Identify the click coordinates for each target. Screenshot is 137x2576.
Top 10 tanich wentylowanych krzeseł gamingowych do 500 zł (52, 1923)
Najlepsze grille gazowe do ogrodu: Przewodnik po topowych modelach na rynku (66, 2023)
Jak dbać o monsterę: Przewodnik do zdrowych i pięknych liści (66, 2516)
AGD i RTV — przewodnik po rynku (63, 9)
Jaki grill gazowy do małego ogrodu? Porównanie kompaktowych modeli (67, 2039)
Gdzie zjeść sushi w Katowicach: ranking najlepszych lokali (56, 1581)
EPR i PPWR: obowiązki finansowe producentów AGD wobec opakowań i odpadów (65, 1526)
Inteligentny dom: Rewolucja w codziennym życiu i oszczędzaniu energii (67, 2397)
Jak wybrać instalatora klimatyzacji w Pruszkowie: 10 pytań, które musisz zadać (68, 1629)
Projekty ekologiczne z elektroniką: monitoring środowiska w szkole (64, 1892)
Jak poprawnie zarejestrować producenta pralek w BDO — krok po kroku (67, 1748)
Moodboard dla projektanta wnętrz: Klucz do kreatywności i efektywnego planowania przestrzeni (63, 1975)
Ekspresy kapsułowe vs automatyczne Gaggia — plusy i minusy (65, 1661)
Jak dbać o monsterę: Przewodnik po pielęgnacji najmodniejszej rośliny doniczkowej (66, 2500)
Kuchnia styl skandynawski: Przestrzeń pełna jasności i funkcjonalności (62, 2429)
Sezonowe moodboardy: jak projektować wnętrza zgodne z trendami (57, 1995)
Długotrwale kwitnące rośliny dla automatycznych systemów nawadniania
___
**Task description**
Print the line with "Moodboard dla projektanta" and every line after it in the entries above, exactly as written. Leave out all other lines.

**Answer section**
Moodboard dla projektanta wnętrz: Klucz do kreatywności i efektywnego planowania przestrzeni (63, 1975)
Ekspresy kapsułowe vs automatyczne Gaggia — plusy i minusy (65, 1661)
Jak dbać o monsterę: Przewodnik po pielęgnacji najmodniejszej rośliny doniczkowej (66, 2500)
Kuchnia styl skandynawski: Przestrzeń pełna jasności i funkcjonalności (62, 2429)
Sezonowe moodboardy: jak projektować wnętrza zgodne z trendami (57, 1995)
Długotrwale kwitnące rośliny dla automatycznych systemów nawadniania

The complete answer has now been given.